How can being inefficient make you more productive?
We think of efficiency as critical in nearly every aspect of our lives. Do your studying with efficiency to become a better student; keep a tight schedule in the office to make you a better worker. It’s therefore no surprise that there are countless books teaching how to efficiently deal with everything from emails to our calendars.
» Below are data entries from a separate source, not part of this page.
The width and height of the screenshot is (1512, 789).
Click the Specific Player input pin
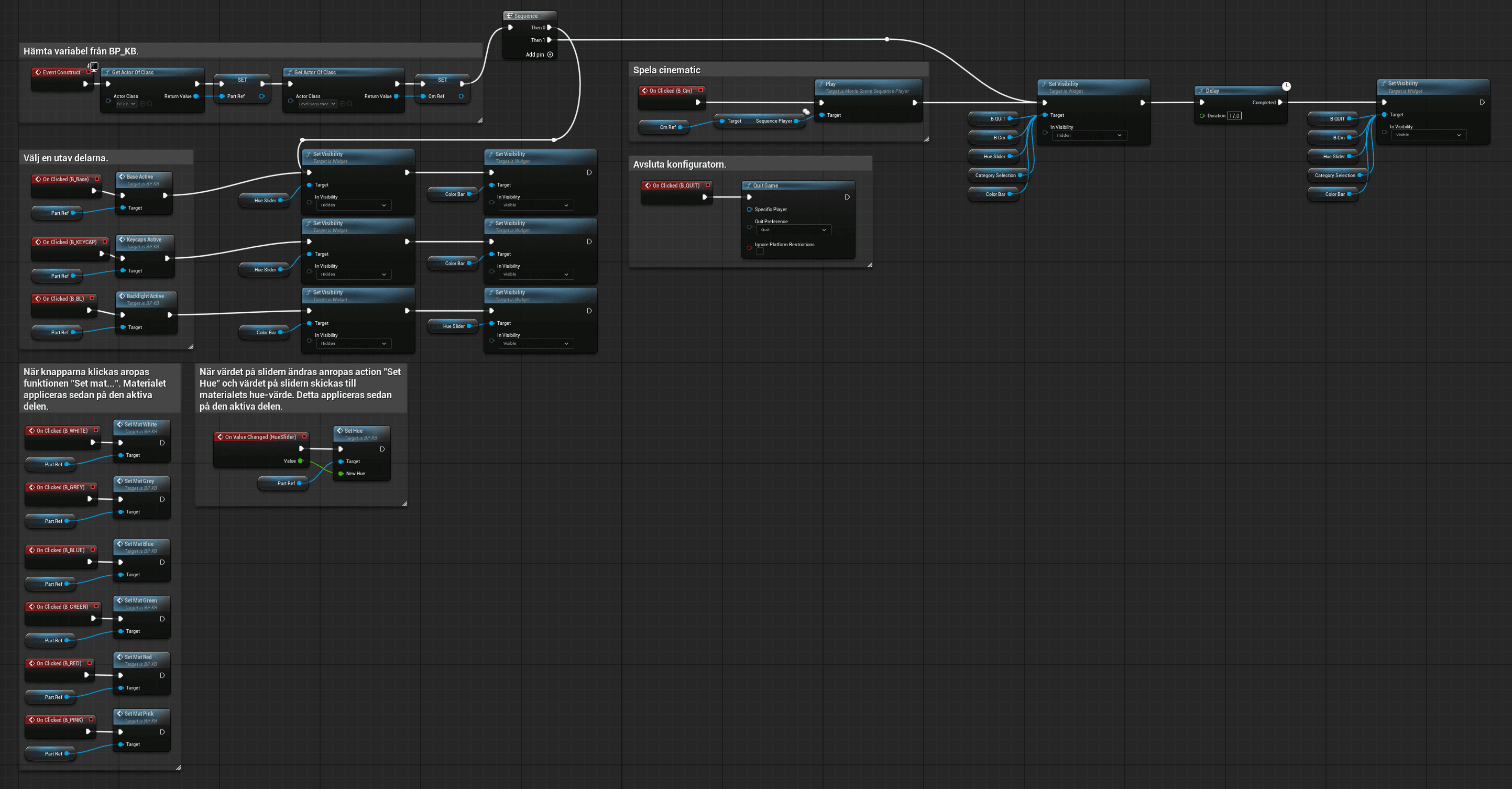pos(750,210)
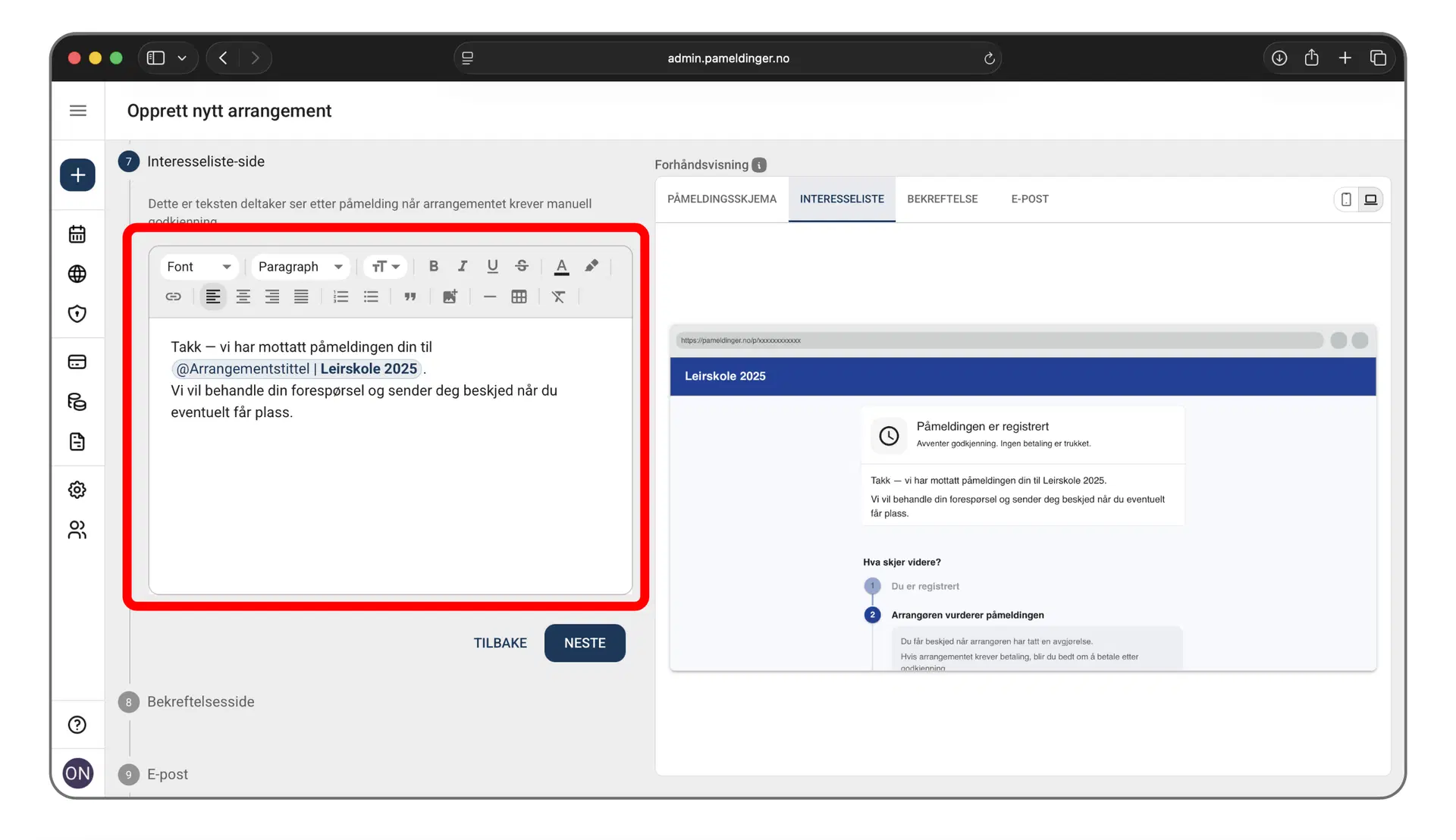Insert an image into the text
This screenshot has height=840, width=1456.
click(x=450, y=296)
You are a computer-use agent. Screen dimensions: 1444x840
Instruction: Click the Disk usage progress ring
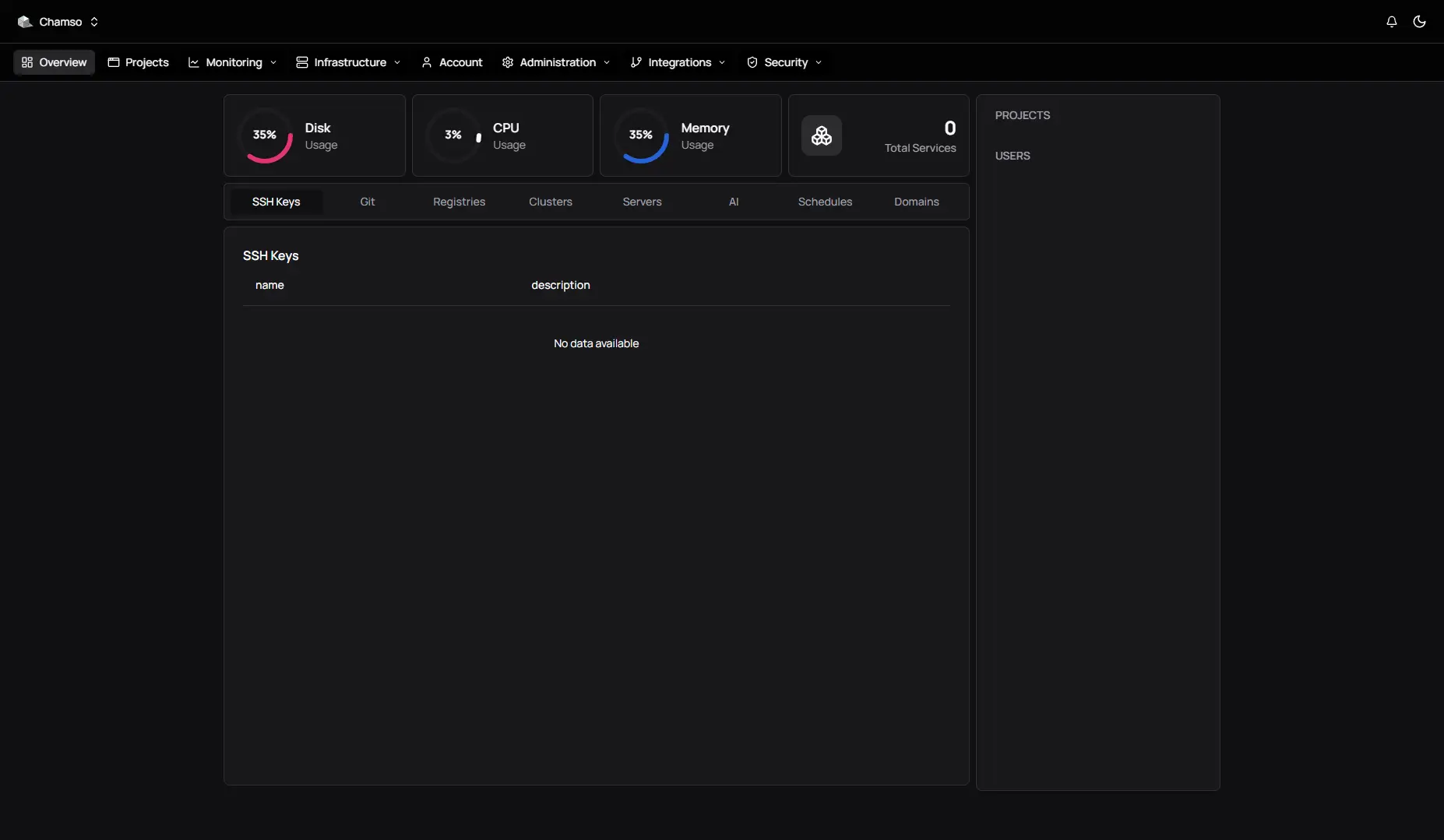pyautogui.click(x=265, y=135)
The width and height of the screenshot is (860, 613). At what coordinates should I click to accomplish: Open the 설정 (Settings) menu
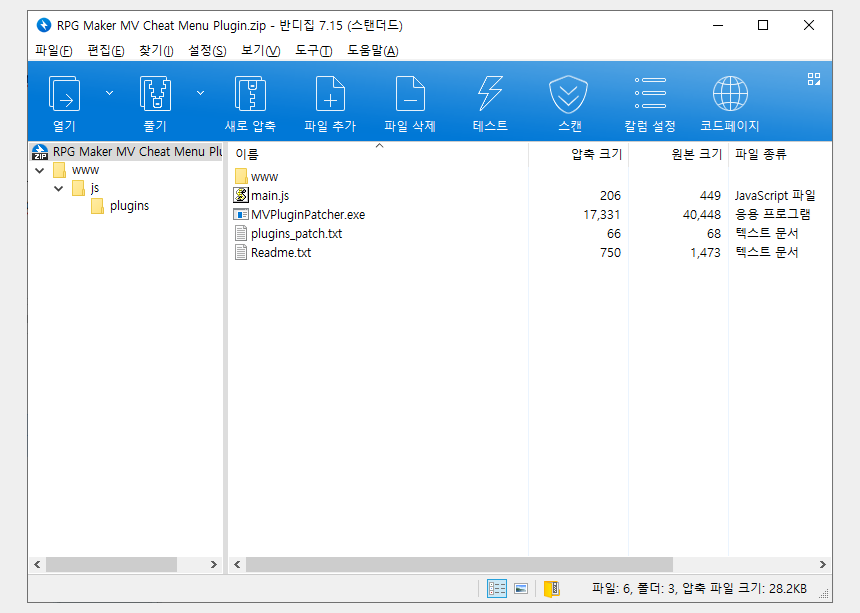pyautogui.click(x=206, y=50)
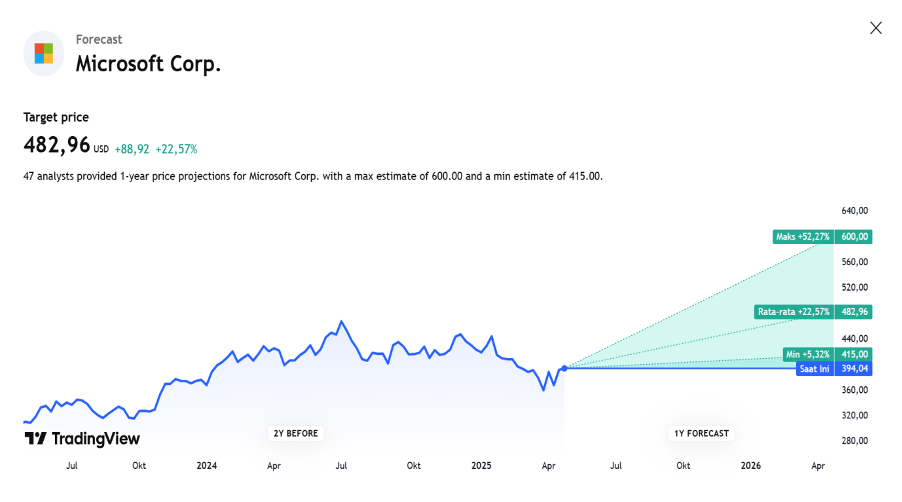This screenshot has width=902, height=502.
Task: Select the Min +5,32% label
Action: [808, 354]
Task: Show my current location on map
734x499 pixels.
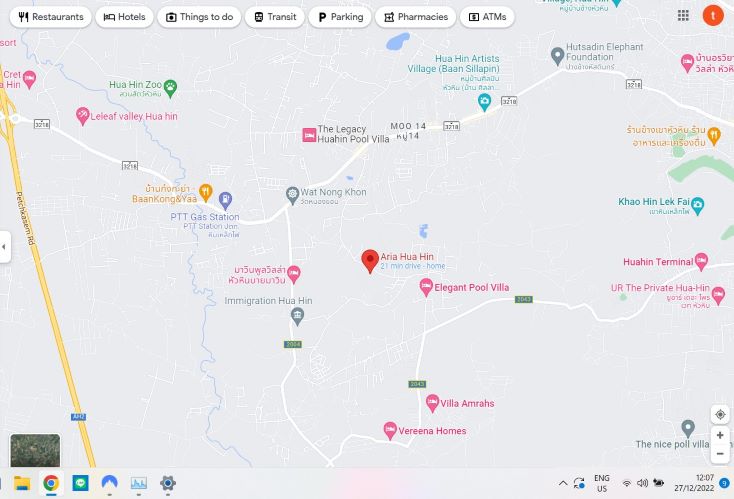Action: coord(720,415)
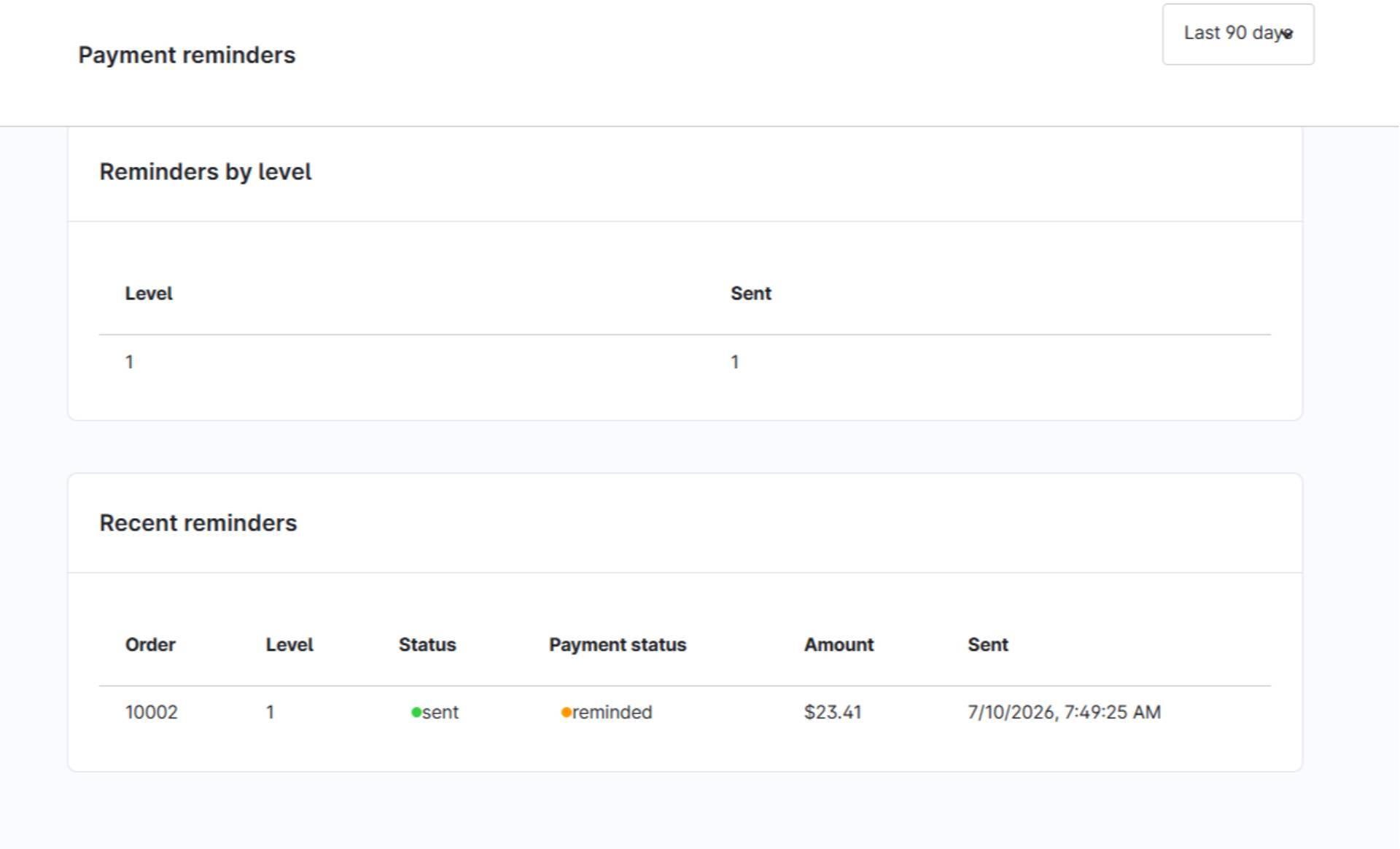Click the sent status badge
1400x849 pixels.
pos(435,713)
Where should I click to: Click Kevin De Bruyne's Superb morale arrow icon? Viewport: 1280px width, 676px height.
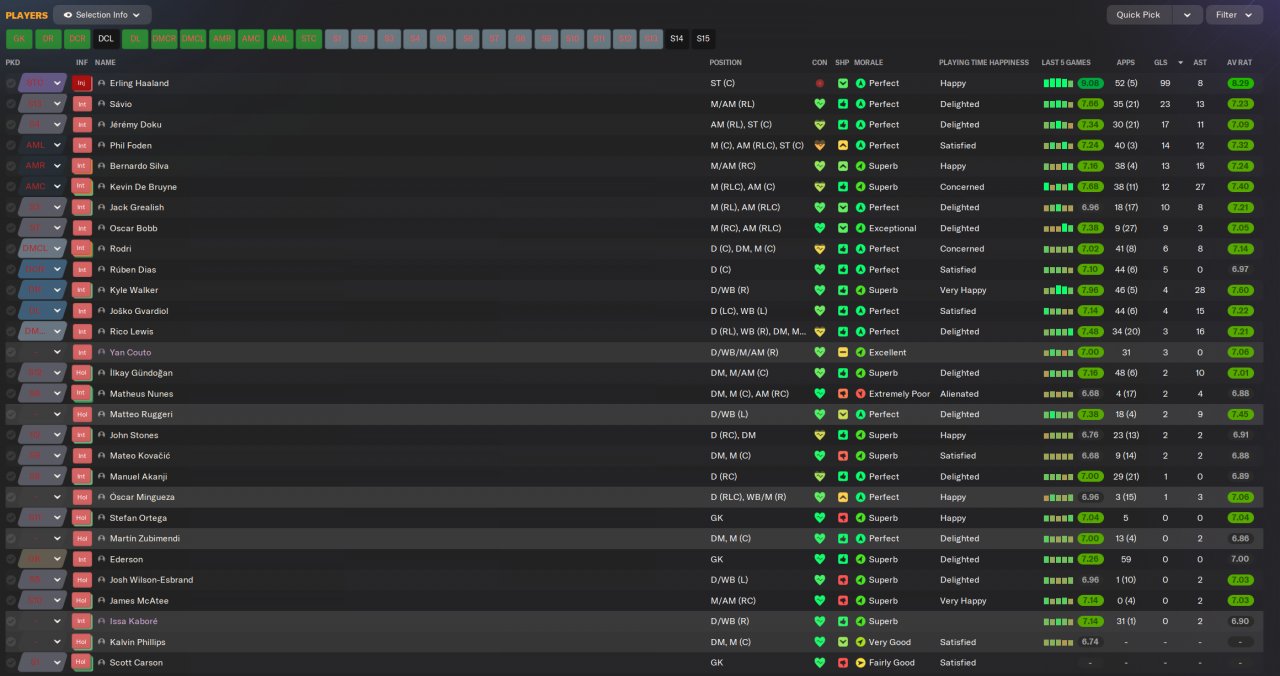(x=860, y=187)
But what if they have it all wrong? What if, in trying to be uber-efficient, we’re actually making ourselves less productive? In my research for my book, The Chaos Imperative, I found that a little bit of chaos—deliberate inefficiency—plays a positive and vital role in our lives. Specifically, we can use chaos to foster innovation.
Here are three ways how:
- Allow for unstructured white space. It’s tempting to try and squeeze every minute of the day. Tightly schedule meetings, manage your studying, respond to emails on the train to and from work. But it turns out that white space—that is, time that is purposefully kept unscheduled—can actually make us more productive. It allows for reflection time, unexpected conversations, and unlikely connections. Kids who get more recess prove to be better students; workers who receive more time to be off-task are more innovative.This doesn’t mean that we should become slackers. Rather, the point is to have contained white space in your day.
- Let your mind wander. Have you ever had one of those moments when you’ve been working tirelessly on a project, only to feel like you’re up against a brick wall? The temptation is to keep at it and take the problem head on. But new neurological research suggests that our brains are actually wired to figure out tough problems when we let our minds wander. It’s as if we have a huge problem-solving machine that only gets activated when we’re not focusing on other tasks. Einstein came up with the theory of relativity while leaning back on his chair. JK Rawlings imagined the world of Harry Potter while being stuck on a train without a pen. But, ironically, we deprive our brains from accessing this powerful engine by being efficient.
- Make friends with some unusual people. Hanging out with weird people seems like the best way of wasting time if you’re trying to get something done. But these outsiders, people I call “unusual suspects,” make us think of problems in a new way. An outsider at Nintendo shook up the gaming industry and gave us Donkey Kong; a biochemist who almost got kicked out of UC Berkeley for weird behavior figured made a breakthrough that allowed us to sequence DNA. There are countless stories like this. But one thing is for sure: These aren’t the kind of individuals whom you’d see in your typical bureaucracy.
It’s tempting to keep order because it gives us predictability, safety, and seeming security. But we can’t simply sanitize our lives and at the same time expect interesting or innovative things to happen. The bottom line is that we should seek inefficiency sometimes.